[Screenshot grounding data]
::::::
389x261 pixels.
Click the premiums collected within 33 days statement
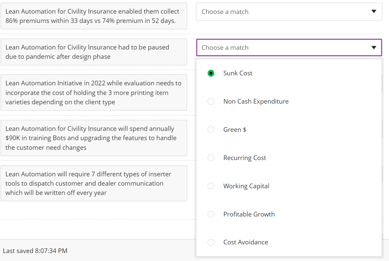(x=94, y=16)
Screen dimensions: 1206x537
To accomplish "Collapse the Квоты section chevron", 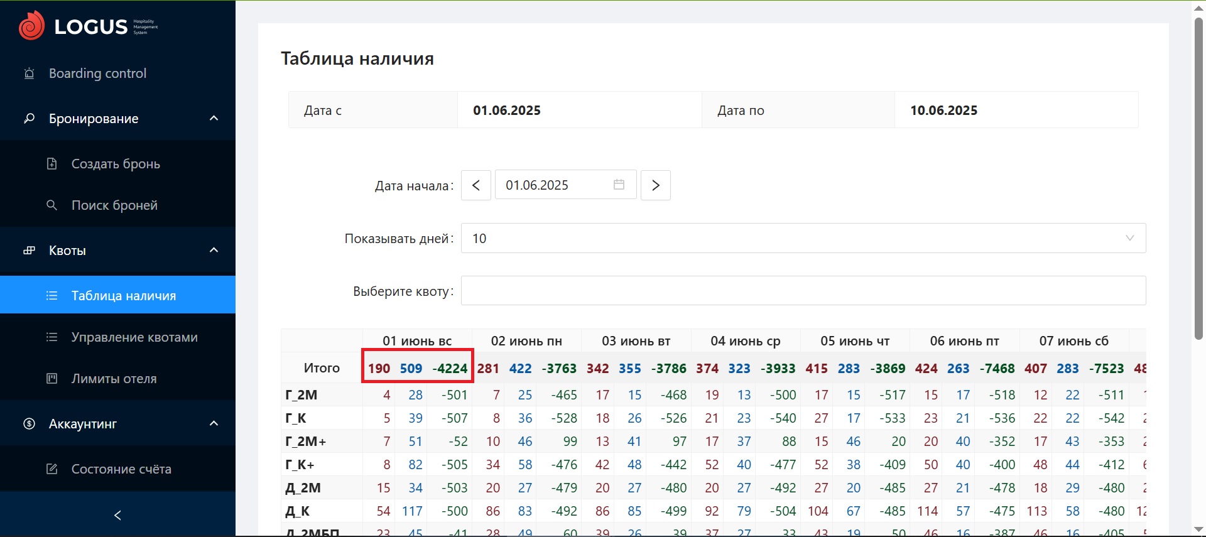I will tap(214, 251).

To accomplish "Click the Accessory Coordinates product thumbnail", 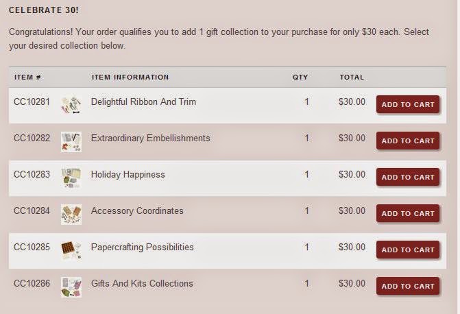I will click(x=71, y=214).
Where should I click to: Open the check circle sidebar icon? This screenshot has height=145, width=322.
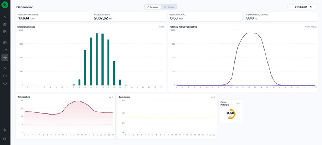tap(5, 83)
::::::
Before duplicating, set the pictures aside; then output exactly the lines from the one with "Where should I" through the end of the records, and only those.

Where should I click to: Open the check circle sidebar icon? This screenshot has height=145, width=322.
tap(5, 83)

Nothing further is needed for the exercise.